Com a nomeação do Marquês de Pombal (Sebastião José de Carvalho) para assessor principal de D. José II, ocorrida em 1750 em Portugal, deu-se início as reformas políticas, econômicas e culturais, que se estenderam ao Brasil, decorrendo na reformulação do sistema educacional brasileiro, antes realizado pelos jesuítas. O
objetivo foi de criar uma realidade prática em relação à educação e ao cotidiano da colônia. (LEITE, 2005).
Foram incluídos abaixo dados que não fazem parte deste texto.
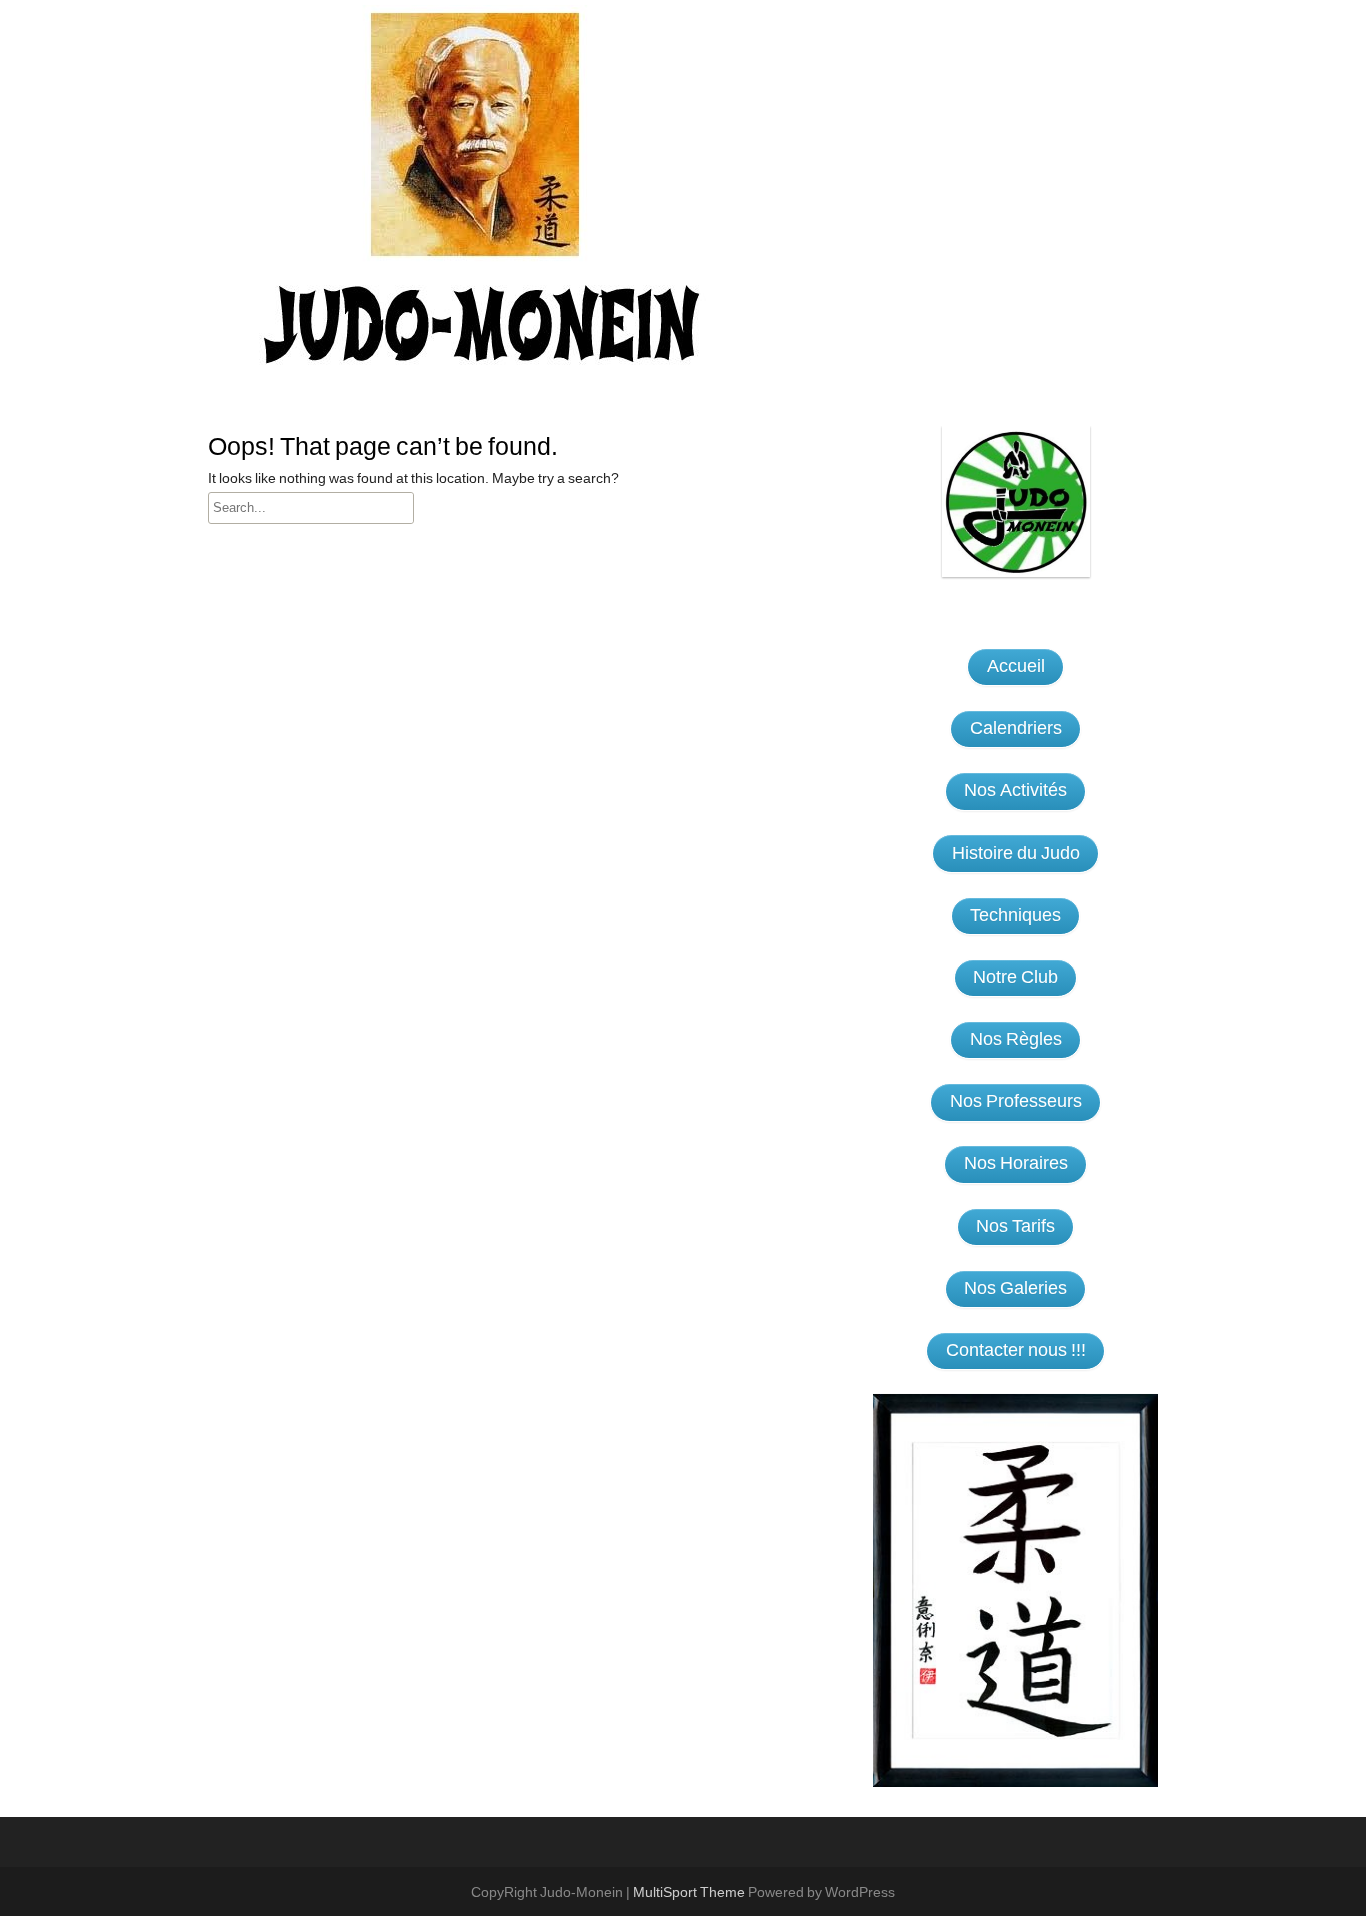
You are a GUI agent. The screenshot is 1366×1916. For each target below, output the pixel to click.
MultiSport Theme (690, 1893)
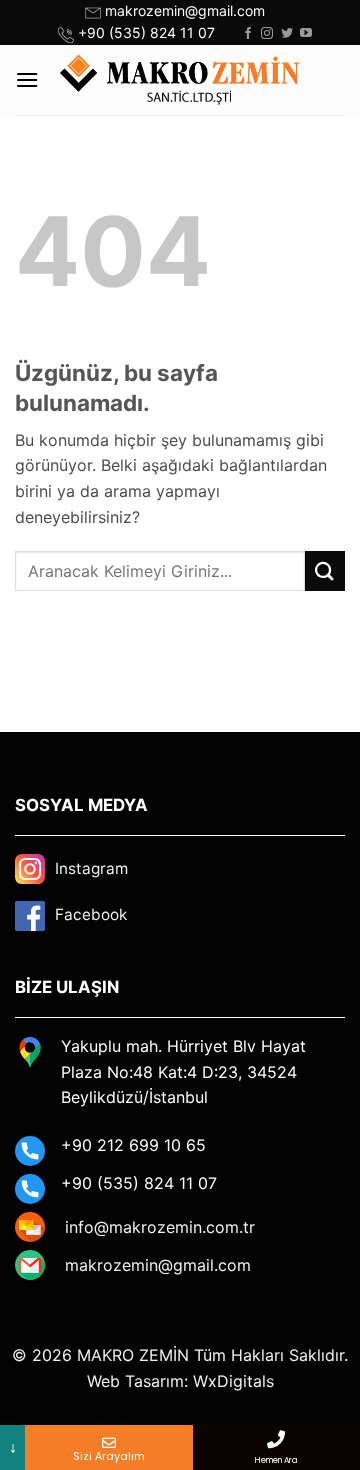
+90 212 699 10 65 (133, 1145)
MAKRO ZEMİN (133, 1355)
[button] (27, 79)
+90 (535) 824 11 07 (146, 32)
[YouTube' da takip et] (306, 34)
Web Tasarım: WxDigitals (180, 1381)
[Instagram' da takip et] (267, 34)
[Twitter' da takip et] (287, 34)
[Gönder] (325, 570)
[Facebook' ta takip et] (248, 34)
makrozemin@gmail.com (185, 10)
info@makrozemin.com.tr (160, 1227)
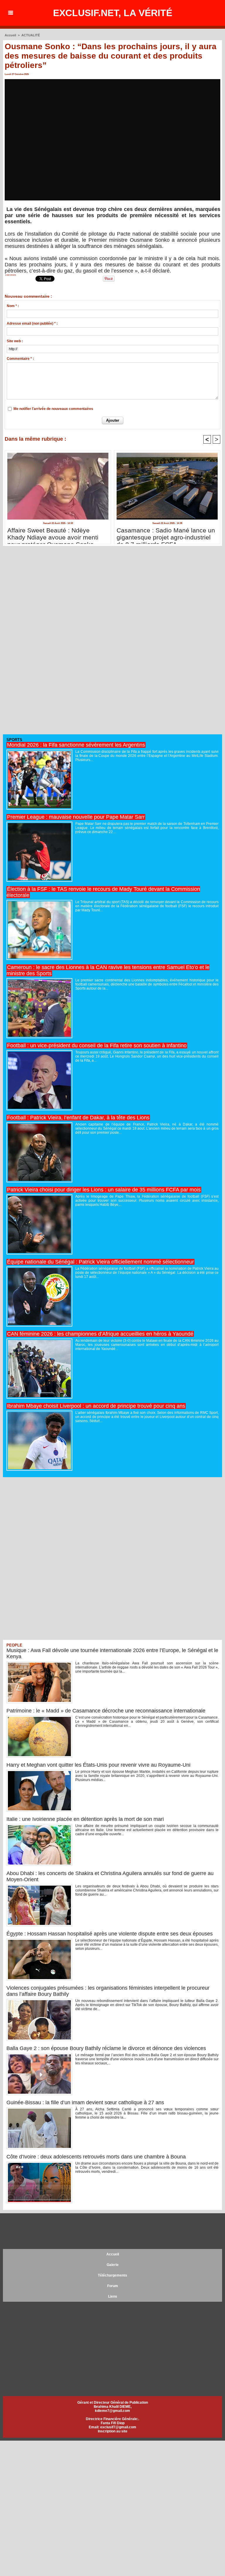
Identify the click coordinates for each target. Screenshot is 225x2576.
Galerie (113, 2265)
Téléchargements (112, 2275)
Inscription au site (112, 2431)
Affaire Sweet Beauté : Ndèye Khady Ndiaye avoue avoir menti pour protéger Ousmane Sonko (52, 534)
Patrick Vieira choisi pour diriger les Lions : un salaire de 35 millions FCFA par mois (104, 1190)
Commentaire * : (20, 359)
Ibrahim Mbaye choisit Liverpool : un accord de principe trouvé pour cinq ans (96, 1406)
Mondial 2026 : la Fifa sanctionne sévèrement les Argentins (76, 745)
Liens (112, 2296)
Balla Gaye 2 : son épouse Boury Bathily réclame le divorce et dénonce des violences (106, 2048)
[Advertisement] (47, 643)
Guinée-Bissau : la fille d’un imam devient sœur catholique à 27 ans (85, 2102)
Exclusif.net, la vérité (112, 13)
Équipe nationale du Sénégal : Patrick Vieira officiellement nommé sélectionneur (100, 1262)
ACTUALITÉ (30, 35)
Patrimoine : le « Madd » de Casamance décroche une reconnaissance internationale (105, 1711)
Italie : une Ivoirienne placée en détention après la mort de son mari (85, 1819)
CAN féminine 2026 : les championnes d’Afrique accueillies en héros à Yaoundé (100, 1334)
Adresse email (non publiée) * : (32, 323)
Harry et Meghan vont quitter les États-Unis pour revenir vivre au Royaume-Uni (98, 1765)
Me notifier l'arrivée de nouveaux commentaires (53, 409)
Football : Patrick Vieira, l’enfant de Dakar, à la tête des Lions (78, 1118)
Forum (112, 2286)
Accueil (10, 35)
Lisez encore (10, 275)
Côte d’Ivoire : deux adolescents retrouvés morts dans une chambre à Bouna (96, 2157)
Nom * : (13, 306)
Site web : (15, 341)
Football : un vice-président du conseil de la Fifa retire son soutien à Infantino (97, 1045)
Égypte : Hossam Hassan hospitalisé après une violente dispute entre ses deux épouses (109, 1934)
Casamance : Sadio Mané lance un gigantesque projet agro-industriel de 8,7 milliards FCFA (166, 534)
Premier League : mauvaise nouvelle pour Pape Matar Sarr (76, 817)
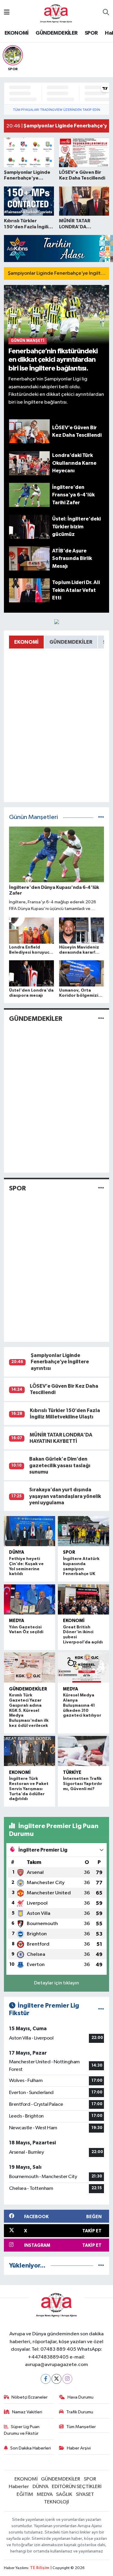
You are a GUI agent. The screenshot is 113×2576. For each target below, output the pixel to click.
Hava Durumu (80, 2397)
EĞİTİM (25, 2494)
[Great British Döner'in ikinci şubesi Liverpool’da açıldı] (83, 1599)
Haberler (19, 2486)
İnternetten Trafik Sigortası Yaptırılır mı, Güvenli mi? (82, 1784)
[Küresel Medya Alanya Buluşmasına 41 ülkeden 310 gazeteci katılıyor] (83, 1667)
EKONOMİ (17, 33)
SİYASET (85, 2494)
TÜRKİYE (72, 1772)
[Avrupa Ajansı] (56, 12)
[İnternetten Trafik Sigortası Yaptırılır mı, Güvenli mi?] (83, 1751)
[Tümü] (101, 2265)
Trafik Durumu (79, 2412)
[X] (56, 2379)
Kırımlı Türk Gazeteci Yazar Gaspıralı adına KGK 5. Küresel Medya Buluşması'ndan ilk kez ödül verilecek (29, 1710)
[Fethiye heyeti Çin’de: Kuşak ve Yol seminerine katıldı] (29, 1531)
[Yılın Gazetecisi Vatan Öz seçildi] (29, 1599)
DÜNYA (16, 1552)
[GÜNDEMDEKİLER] (101, 1018)
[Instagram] (67, 2379)
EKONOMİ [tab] (26, 642)
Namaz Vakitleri (27, 2412)
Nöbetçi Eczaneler (29, 2397)
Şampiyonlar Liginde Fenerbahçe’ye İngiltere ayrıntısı (60, 1362)
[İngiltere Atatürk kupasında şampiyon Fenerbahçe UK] (83, 1531)
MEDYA (16, 1620)
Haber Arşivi (79, 2448)
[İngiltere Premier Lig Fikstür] (101, 2009)
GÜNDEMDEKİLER (56, 33)
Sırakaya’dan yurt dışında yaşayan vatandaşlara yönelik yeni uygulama (65, 1496)
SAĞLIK (64, 2494)
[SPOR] (101, 1188)
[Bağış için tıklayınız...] (56, 621)
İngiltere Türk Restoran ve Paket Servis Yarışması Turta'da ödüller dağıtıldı (29, 1789)
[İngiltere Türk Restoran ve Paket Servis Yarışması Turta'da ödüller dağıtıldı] (29, 1751)
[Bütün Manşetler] (101, 817)
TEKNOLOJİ (56, 2502)
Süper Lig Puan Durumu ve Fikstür (22, 2430)
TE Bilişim (39, 2568)
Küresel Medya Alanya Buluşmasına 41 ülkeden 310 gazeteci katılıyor (82, 1705)
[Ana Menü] (7, 12)
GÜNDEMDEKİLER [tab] (70, 642)
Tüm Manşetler (81, 2426)
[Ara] (106, 13)
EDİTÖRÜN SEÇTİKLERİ (77, 2486)
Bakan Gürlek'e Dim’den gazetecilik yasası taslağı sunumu (59, 1465)
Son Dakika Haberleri (30, 2448)
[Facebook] (46, 2379)
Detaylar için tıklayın (56, 1983)
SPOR (91, 33)
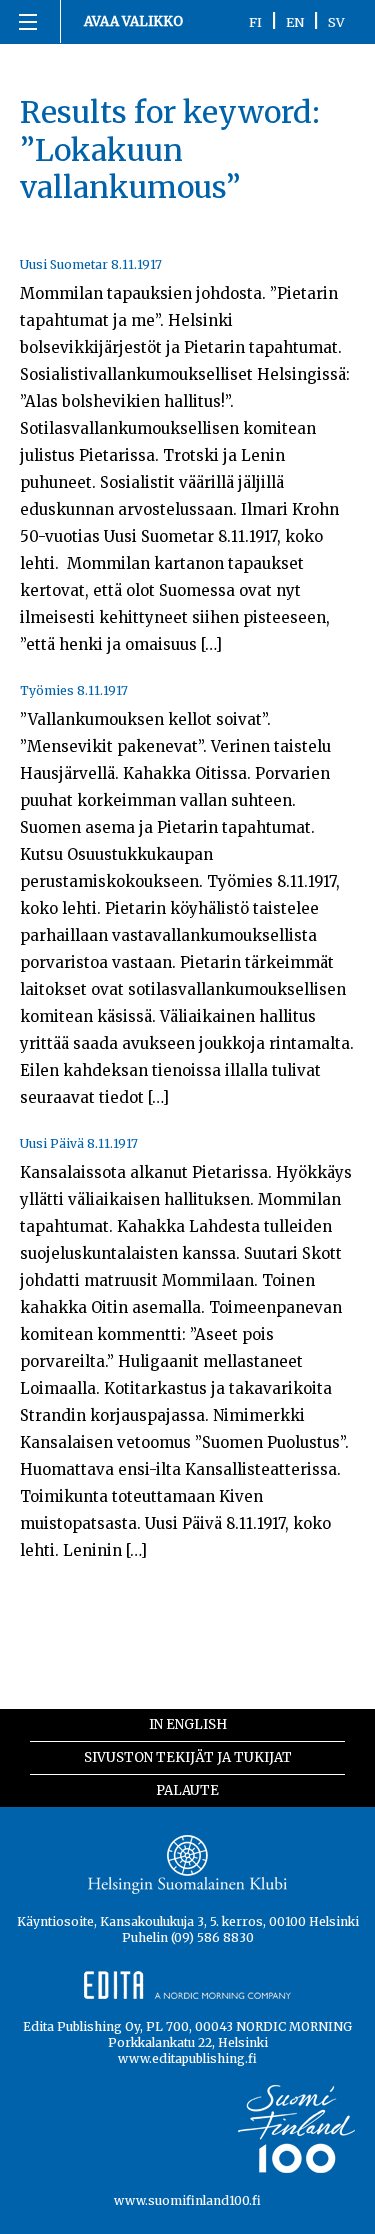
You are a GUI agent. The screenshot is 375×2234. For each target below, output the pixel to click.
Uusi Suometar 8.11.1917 (91, 264)
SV (336, 22)
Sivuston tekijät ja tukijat (188, 1757)
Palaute (187, 1790)
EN (295, 22)
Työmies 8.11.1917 (74, 690)
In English (188, 1724)
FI (255, 22)
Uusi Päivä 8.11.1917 (79, 1143)
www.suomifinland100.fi (187, 2200)
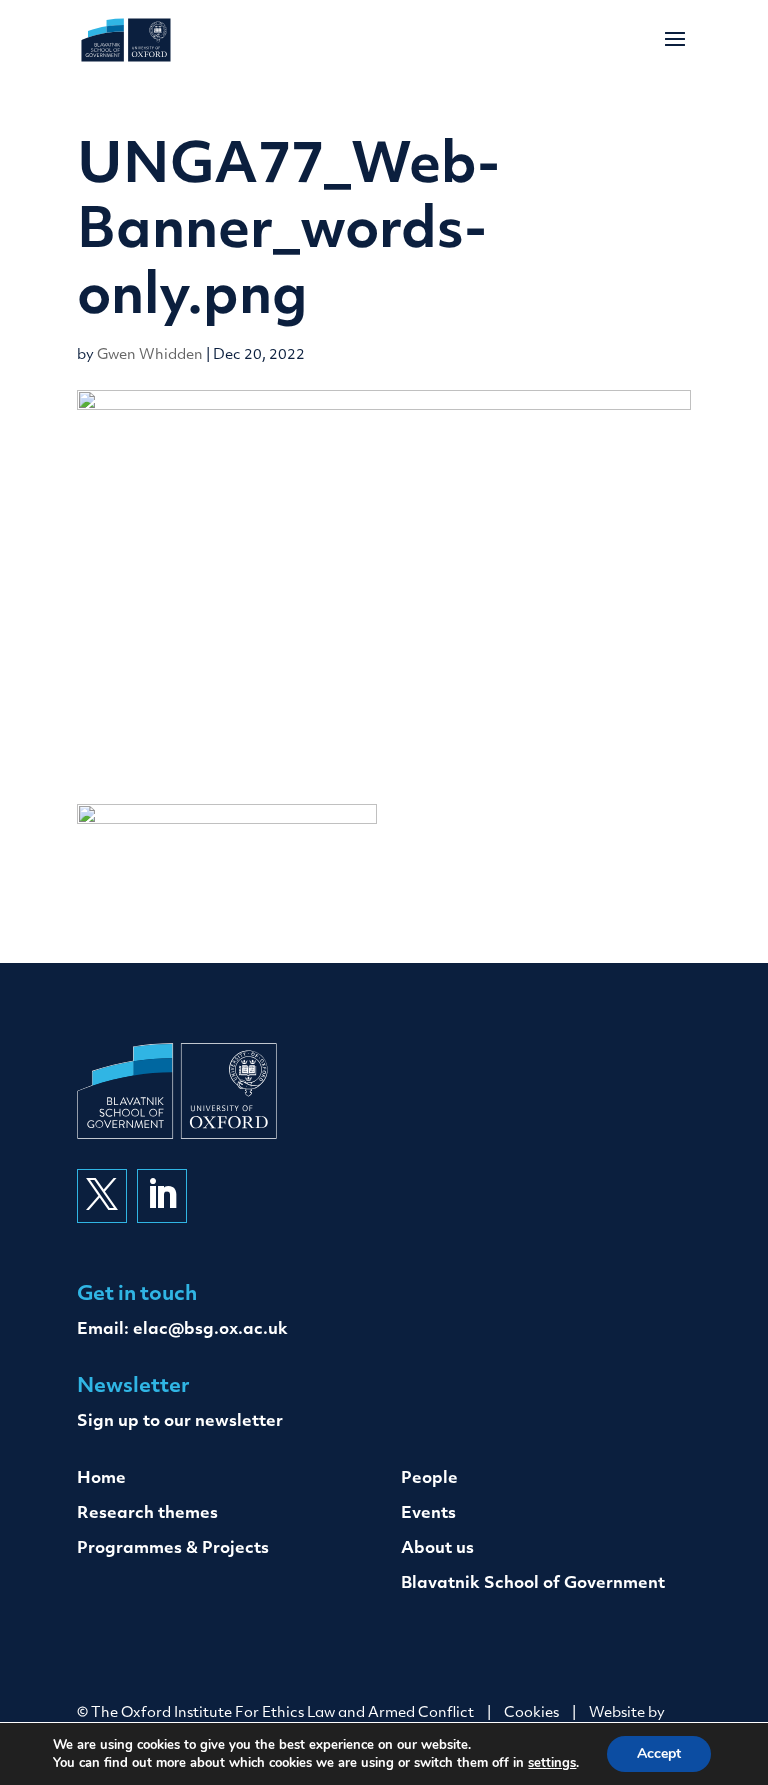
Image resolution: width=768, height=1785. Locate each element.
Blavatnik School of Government (533, 1584)
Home (101, 1479)
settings (552, 1763)
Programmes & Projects (173, 1549)
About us (437, 1549)
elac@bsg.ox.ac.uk (210, 1330)
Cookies (531, 1713)
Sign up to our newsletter (180, 1422)
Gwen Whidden (150, 355)
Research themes (147, 1514)
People (429, 1479)
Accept (659, 1753)
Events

A nova ideologia instituiu novas diretrizes educacionais para a formação do novo estudante português. O sistema educacional deveria ter por funções: - proporcionar aos estudantes conhecimentos de comércio e da arte dos negócios; estimular o interesse dos estudantes por cursos de nível superior; - aprimorar o uso da língua portuguesa; - diversificar o conteúdo da grade curricular, incluindo disciplinas de natureza científica; fazer com que os conhecimentos ministrados fossem os mais práticos possíveis, ou seja, estivessem voltados para a resolução dos problemas práticos da vida. (LEITE, 2005, p. 26-27).
Por intermédio dessas reformas, em 1759, surgia em Portugal a “Aula do Commercio”, objetivando o desenvolvimento daquele país na área comercial. O país desenvolvia-se economicamente, porém, em relação à Contabilidade, comércio e controle havia uma defasagem em relação aos países europeus. Portugal e Brasil tinham um relacionamento de explorado e explorador. Essas novas diretrizes não foram boas para a educação brasileira, pois, não havia um sistema educacional organizado que garantisse o objetivo inicial da reforma, o que resultou em um enorme intervalo de tempo, até que se inicializasse o ensino comercial no Brasil, apenas em 1808.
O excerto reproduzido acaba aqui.